# [ACTION ITEM]
Each entry listed below should be reproduced word for word.

(Dataset items)
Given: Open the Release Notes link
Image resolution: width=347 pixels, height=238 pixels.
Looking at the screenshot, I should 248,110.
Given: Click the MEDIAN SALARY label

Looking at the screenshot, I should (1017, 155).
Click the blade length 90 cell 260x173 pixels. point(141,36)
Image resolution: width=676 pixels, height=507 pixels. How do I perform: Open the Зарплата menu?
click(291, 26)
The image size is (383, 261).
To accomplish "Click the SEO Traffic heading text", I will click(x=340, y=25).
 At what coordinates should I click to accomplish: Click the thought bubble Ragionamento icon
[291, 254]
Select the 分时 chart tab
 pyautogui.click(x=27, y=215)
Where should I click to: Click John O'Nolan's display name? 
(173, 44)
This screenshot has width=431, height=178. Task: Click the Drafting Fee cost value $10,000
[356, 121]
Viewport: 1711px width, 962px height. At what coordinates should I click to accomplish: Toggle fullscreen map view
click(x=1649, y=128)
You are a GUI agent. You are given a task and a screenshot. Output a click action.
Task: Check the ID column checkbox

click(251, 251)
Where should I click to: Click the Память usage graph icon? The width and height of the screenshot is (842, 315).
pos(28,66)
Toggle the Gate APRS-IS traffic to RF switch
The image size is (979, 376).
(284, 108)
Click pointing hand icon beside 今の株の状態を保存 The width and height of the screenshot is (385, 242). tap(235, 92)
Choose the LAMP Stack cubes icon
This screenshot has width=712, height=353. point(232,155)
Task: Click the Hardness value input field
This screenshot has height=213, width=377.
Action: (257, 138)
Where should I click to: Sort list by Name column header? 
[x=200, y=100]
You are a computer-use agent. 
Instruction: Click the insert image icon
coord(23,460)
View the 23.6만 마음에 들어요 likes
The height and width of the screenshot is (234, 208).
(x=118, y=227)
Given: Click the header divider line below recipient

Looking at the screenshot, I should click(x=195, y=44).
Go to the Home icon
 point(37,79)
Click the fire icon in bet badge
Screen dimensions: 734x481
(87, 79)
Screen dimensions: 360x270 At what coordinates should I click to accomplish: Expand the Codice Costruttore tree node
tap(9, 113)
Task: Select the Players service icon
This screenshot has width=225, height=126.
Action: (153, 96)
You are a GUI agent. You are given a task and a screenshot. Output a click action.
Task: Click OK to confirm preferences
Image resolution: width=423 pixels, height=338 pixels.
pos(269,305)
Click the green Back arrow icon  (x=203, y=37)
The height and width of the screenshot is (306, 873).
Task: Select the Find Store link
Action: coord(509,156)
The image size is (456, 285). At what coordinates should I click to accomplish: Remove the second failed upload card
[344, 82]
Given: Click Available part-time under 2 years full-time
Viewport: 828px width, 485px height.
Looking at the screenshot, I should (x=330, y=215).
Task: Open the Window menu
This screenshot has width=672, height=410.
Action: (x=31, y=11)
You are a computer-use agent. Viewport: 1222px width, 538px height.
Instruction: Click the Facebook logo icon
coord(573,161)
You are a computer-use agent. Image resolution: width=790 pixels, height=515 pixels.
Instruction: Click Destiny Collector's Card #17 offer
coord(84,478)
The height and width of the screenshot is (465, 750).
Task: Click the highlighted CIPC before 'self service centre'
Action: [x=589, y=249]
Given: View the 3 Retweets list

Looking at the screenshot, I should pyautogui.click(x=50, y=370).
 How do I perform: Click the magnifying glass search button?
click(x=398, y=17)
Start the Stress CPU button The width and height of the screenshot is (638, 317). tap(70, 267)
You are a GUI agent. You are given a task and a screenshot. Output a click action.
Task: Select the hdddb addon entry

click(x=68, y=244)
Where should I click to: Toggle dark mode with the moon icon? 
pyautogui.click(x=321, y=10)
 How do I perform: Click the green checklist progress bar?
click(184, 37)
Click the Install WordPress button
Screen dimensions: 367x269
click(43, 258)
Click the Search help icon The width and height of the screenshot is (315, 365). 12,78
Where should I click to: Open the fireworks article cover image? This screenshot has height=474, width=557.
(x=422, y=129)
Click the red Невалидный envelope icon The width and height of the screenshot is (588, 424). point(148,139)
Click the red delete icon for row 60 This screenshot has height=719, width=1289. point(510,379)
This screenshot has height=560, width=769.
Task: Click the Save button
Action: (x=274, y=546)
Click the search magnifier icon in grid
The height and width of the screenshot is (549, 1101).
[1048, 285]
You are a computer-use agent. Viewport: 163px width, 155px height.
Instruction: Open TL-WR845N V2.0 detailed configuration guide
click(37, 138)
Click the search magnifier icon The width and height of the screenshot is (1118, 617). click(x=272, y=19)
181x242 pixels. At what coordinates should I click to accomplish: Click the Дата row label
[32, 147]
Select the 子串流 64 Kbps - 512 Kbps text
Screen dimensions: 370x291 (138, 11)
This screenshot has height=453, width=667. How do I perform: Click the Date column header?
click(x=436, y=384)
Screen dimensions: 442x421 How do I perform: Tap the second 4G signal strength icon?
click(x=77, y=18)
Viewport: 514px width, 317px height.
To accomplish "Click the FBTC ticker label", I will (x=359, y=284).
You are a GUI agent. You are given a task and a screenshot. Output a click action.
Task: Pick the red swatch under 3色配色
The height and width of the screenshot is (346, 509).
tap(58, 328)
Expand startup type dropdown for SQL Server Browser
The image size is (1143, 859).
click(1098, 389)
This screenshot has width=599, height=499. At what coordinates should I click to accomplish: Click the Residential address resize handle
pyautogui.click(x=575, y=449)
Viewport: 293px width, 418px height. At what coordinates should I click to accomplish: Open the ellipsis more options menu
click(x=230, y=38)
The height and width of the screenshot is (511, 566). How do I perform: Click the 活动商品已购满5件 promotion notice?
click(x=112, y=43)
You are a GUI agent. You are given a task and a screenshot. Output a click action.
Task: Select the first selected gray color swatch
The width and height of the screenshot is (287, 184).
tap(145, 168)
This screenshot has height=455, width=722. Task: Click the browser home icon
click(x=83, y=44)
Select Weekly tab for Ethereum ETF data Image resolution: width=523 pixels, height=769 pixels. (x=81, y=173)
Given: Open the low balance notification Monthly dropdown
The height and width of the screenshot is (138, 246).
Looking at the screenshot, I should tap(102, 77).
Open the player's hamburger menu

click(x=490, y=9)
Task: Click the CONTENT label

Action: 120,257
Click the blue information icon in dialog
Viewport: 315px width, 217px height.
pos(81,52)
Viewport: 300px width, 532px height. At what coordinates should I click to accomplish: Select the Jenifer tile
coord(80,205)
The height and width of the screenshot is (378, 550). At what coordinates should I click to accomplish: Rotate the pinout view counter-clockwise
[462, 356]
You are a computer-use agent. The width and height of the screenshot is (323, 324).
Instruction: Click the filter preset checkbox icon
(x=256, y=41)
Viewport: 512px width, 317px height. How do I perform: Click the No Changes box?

# [ANSWER BOX]
Given: Open the Release Notes link
Image resolution: width=347 pixels, height=238 pixels.
Looking at the screenshot, I should 248,110.
Given: Click the MEDIAN SALARY label

Looking at the screenshot, I should (1017, 155).
Click the blade length 90 cell 260x173 pixels. point(141,36)
Image resolution: width=676 pixels, height=507 pixels. How do I perform: Open the Зарплата menu?
click(291, 26)
The image size is (383, 261).
To accomplish "Click the SEO Traffic heading text", I will click(x=340, y=25).
 At what coordinates should I click to accomplish: Click the thought bubble Ragionamento icon
[291, 254]
Select the 分时 chart tab
 pyautogui.click(x=27, y=215)
Where should I click to: Click John O'Nolan's display name? 
(173, 44)
This screenshot has width=431, height=178. Task: Click the Drafting Fee cost value $10,000
[356, 121]
Viewport: 1711px width, 962px height. At what coordinates should I click to accomplish: Toggle fullscreen map view
click(x=1649, y=128)
You are a GUI agent. You are given a task and a screenshot. Output a click action.
Task: Check the ID column checkbox

click(251, 251)
Where should I click to: Click the Память usage graph icon? The width and height of the screenshot is (842, 315).
pos(28,66)
Toggle the Gate APRS-IS traffic to RF switch
The image size is (979, 376).
(284, 108)
Click pointing hand icon beside 今の株の状態を保存 The width and height of the screenshot is (385, 242). tap(235, 92)
Choose the LAMP Stack cubes icon
This screenshot has width=712, height=353. point(232,155)
Task: Click the Hardness value input field
This screenshot has height=213, width=377.
Action: (257, 138)
Where should I click to: Sort list by Name column header? 
[x=200, y=100]
You are a computer-use agent. 
Instruction: Click the insert image icon
coord(23,460)
View the 23.6만 마음에 들어요 likes
The height and width of the screenshot is (234, 208).
(x=118, y=227)
Given: Click the header divider line below recipient

Looking at the screenshot, I should click(x=195, y=44).
Go to the Home icon
 point(37,79)
Click the fire icon in bet badge
Screen dimensions: 734x481
(87, 79)
Screen dimensions: 360x270 At what coordinates should I click to accomplish: Expand the Codice Costruttore tree node
tap(9, 113)
Task: Select the Players service icon
This screenshot has width=225, height=126.
Action: (153, 96)
You are a GUI agent. You are given a task and a screenshot. Output a click action.
Task: Click OK to confirm preferences
Image resolution: width=423 pixels, height=338 pixels.
pos(269,305)
Click the green Back arrow icon  (x=203, y=37)
The height and width of the screenshot is (306, 873).
Task: Select the Find Store link
Action: coord(509,156)
The image size is (456, 285). At what coordinates should I click to accomplish: Remove the second failed upload card
[344, 82]
Given: Click Available part-time under 2 years full-time
Viewport: 828px width, 485px height.
Looking at the screenshot, I should (x=330, y=215).
Task: Open the Window menu
This screenshot has width=672, height=410.
Action: (x=31, y=11)
You are a computer-use agent. Viewport: 1222px width, 538px height.
Instruction: Click the Facebook logo icon
coord(573,161)
You are a computer-use agent. Image resolution: width=790 pixels, height=515 pixels.
Instruction: Click Destiny Collector's Card #17 offer
coord(84,478)
The height and width of the screenshot is (465, 750).
Task: Click the highlighted CIPC before 'self service centre'
Action: [x=589, y=249]
Given: View the 3 Retweets list

Looking at the screenshot, I should pyautogui.click(x=50, y=370).
 How do I perform: Click the magnifying glass search button?
click(x=398, y=17)
Start the Stress CPU button The width and height of the screenshot is (638, 317). tap(70, 267)
You are a GUI agent. You are given a task and a screenshot. Output a click action.
Task: Select the hdddb addon entry

click(x=68, y=244)
Where should I click to: Toggle dark mode with the moon icon? 
pyautogui.click(x=321, y=10)
 How do I perform: Click the green checklist progress bar?
click(184, 37)
Click the Install WordPress button
Screen dimensions: 367x269
click(43, 258)
Click the Search help icon The width and height of the screenshot is (315, 365). 12,78
Where should I click to: Open the fireworks article cover image? This screenshot has height=474, width=557.
(x=422, y=129)
Click the red Невалидный envelope icon The width and height of the screenshot is (588, 424). point(148,139)
Click the red delete icon for row 60 This screenshot has height=719, width=1289. point(510,379)
This screenshot has height=560, width=769.
Task: Click the Save button
Action: (x=274, y=546)
Click the search magnifier icon in grid
The height and width of the screenshot is (549, 1101).
[1048, 285]
You are a computer-use agent. Viewport: 163px width, 155px height.
Instruction: Open TL-WR845N V2.0 detailed configuration guide
click(37, 138)
Click the search magnifier icon The width and height of the screenshot is (1118, 617). click(x=272, y=19)
181x242 pixels. At what coordinates should I click to accomplish: Click the Дата row label
[32, 147]
Select the 子串流 64 Kbps - 512 Kbps text
Screen dimensions: 370x291 (138, 11)
This screenshot has height=453, width=667. How do I perform: Click the Date column header?
click(x=436, y=384)
Screen dimensions: 442x421 How do I perform: Tap the second 4G signal strength icon?
click(x=77, y=18)
Viewport: 514px width, 317px height.
To accomplish "Click the FBTC ticker label", I will (x=359, y=284).
You are a GUI agent. You are given a task and a screenshot. Output a click action.
Task: Pick the red swatch under 3色配色
The height and width of the screenshot is (346, 509).
tap(58, 328)
Expand startup type dropdown for SQL Server Browser
The image size is (1143, 859).
click(1098, 389)
This screenshot has width=599, height=499. At what coordinates should I click to accomplish: Click the Residential address resize handle
pyautogui.click(x=575, y=449)
Viewport: 293px width, 418px height. At what coordinates should I click to accomplish: Open the ellipsis more options menu
click(x=230, y=38)
The height and width of the screenshot is (511, 566). How do I perform: Click the 活动商品已购满5件 promotion notice?
click(x=112, y=43)
You are a GUI agent. You are given a task and a screenshot. Output a click action.
Task: Select the first selected gray color swatch
The width and height of the screenshot is (287, 184).
tap(145, 168)
This screenshot has height=455, width=722. Task: Click the browser home icon
click(x=83, y=44)
Select Weekly tab for Ethereum ETF data Image resolution: width=523 pixels, height=769 pixels. (x=81, y=173)
Given: Open the low balance notification Monthly dropdown
The height and width of the screenshot is (138, 246).
Looking at the screenshot, I should tap(102, 77).
Open the player's hamburger menu

click(x=490, y=9)
Task: Click the CONTENT label

Action: 120,257
Click the blue information icon in dialog
Viewport: 315px width, 217px height.
pos(81,52)
Viewport: 300px width, 532px height. At what coordinates should I click to accomplish: Select the Jenifer tile
coord(80,205)
The height and width of the screenshot is (378, 550). At what coordinates should I click to accomplish: Rotate the pinout view counter-clockwise
[462, 356]
You are a computer-use agent. The width and height of the screenshot is (323, 324).
Instruction: Click the filter preset checkbox icon
(x=256, y=41)
Viewport: 512px width, 317px height. How do I perform: Click the No Changes box?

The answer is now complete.